**Brief**: Could you reproduce, word for word, everything below from the line containing "Task: Collapse the Basic Metadata section" down to the line containing "Click the Save", with both of those lines included and no others?

**Extracted entries**:

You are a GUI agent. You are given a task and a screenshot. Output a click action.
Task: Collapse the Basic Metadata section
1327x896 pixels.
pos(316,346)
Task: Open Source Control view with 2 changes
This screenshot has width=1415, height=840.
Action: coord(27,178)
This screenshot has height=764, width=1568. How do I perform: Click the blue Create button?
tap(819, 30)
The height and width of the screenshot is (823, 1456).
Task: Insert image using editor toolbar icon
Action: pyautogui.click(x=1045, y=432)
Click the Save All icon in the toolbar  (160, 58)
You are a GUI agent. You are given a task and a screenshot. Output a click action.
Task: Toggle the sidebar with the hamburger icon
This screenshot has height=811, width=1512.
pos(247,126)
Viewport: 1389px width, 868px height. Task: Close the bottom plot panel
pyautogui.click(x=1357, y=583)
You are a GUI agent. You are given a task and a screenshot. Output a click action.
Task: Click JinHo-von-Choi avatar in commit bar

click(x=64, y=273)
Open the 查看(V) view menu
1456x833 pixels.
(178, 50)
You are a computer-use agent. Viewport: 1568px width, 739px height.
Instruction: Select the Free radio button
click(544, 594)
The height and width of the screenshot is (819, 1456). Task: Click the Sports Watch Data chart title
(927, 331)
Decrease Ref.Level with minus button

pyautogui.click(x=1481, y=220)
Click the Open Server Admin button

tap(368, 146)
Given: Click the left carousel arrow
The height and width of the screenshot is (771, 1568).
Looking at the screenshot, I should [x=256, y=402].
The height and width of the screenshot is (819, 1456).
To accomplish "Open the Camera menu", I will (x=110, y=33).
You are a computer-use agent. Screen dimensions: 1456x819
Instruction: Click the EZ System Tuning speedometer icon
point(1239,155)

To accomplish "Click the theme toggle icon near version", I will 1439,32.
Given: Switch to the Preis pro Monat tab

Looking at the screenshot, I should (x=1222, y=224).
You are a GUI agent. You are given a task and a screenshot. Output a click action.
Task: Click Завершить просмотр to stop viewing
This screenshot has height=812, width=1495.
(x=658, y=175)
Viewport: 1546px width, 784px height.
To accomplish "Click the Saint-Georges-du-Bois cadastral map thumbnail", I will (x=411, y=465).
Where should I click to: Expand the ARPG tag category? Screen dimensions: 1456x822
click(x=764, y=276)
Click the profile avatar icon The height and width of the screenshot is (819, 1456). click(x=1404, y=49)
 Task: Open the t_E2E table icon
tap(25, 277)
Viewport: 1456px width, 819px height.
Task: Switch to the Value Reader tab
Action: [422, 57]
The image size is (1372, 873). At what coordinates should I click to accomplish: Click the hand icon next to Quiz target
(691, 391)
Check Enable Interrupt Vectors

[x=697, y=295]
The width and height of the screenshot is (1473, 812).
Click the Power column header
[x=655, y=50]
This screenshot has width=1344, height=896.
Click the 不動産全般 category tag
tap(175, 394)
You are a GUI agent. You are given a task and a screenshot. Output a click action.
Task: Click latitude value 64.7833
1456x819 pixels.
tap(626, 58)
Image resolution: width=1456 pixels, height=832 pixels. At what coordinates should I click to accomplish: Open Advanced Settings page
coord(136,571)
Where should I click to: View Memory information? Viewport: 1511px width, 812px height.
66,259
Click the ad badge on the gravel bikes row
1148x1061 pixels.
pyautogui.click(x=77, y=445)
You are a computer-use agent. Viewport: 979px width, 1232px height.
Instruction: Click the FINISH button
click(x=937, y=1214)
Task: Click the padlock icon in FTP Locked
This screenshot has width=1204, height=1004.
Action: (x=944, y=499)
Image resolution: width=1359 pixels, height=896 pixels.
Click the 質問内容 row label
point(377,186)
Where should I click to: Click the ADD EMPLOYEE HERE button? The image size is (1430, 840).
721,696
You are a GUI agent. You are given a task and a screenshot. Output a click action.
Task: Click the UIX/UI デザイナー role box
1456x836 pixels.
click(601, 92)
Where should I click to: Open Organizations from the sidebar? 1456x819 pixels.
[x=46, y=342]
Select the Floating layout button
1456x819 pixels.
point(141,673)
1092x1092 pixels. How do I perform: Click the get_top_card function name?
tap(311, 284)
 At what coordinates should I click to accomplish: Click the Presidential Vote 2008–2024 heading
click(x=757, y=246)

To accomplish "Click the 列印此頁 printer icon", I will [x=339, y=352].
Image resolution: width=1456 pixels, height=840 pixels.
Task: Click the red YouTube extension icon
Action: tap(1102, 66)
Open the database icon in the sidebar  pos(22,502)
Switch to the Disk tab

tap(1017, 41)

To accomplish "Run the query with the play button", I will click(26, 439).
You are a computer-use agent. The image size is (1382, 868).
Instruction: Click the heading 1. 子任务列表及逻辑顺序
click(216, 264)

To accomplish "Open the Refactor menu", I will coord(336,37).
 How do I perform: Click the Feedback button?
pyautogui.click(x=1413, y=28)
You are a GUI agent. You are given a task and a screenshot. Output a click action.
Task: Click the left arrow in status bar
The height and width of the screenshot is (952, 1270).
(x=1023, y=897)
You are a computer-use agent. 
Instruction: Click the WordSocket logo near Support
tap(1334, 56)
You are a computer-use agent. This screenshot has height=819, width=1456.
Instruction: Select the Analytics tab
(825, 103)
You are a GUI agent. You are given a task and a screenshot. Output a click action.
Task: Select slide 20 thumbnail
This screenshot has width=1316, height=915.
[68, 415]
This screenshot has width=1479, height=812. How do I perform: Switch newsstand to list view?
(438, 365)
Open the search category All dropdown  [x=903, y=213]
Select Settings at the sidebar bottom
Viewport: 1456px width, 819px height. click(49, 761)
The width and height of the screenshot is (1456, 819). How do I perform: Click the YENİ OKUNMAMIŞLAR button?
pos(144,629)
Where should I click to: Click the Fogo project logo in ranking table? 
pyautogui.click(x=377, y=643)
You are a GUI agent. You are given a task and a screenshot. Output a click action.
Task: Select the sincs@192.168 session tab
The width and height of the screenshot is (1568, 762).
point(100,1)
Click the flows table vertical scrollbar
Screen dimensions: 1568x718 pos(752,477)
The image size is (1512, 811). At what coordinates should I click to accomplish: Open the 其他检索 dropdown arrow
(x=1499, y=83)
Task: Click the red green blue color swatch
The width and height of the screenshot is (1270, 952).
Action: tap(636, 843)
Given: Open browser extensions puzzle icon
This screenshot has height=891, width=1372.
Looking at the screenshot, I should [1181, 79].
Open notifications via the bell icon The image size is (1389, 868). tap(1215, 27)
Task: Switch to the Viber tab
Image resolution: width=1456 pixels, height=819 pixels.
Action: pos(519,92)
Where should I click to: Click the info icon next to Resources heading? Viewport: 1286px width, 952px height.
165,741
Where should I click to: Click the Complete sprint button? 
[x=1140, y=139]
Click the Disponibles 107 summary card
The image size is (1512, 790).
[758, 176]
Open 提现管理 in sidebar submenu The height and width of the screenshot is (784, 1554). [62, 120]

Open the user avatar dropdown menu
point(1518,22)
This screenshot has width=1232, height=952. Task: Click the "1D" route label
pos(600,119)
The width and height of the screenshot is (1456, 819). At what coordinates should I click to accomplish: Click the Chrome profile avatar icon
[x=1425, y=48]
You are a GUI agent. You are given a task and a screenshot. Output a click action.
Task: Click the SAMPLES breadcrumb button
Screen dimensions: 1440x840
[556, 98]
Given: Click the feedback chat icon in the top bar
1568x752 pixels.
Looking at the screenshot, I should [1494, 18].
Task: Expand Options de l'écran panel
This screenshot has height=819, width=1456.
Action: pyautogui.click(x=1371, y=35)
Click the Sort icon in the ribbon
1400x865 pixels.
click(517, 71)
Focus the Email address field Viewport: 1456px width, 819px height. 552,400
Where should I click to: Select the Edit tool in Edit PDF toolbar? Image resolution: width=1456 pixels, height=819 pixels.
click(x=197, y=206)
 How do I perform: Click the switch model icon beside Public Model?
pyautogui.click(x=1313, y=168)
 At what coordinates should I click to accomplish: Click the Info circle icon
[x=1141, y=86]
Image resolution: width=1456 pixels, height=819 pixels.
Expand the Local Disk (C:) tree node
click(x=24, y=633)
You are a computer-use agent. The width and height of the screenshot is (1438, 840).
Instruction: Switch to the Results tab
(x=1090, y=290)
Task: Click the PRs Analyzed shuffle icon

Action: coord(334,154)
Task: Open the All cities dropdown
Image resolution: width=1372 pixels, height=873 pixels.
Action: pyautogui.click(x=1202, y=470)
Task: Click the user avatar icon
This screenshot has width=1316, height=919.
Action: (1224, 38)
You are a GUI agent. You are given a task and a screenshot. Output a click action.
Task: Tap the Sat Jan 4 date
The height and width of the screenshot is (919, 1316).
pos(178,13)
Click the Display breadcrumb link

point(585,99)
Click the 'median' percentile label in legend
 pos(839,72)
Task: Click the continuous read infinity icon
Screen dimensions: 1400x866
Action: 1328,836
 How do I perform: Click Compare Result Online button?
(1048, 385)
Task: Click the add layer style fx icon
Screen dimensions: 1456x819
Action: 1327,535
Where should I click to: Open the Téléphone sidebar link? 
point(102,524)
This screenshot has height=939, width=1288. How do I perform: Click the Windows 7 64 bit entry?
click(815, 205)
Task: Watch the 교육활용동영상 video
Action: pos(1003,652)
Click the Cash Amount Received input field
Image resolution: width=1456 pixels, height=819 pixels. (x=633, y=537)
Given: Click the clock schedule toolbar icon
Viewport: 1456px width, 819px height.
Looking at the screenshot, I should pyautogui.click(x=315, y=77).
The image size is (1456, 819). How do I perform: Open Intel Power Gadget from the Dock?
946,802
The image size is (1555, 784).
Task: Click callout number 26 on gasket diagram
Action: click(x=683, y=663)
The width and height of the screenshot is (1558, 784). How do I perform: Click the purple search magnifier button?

**Solution below**:
Task: Collapse the Basic Metadata section
1327x896 pixels.
pos(316,346)
Task: Open Source Control view with 2 changes
This screenshot has width=1415, height=840.
Action: coord(27,178)
This screenshot has height=764, width=1568. How do I perform: Click the blue Create button?
tap(819, 30)
The height and width of the screenshot is (823, 1456).
Task: Insert image using editor toolbar icon
Action: pyautogui.click(x=1045, y=432)
Click the Save All icon in the toolbar  (160, 58)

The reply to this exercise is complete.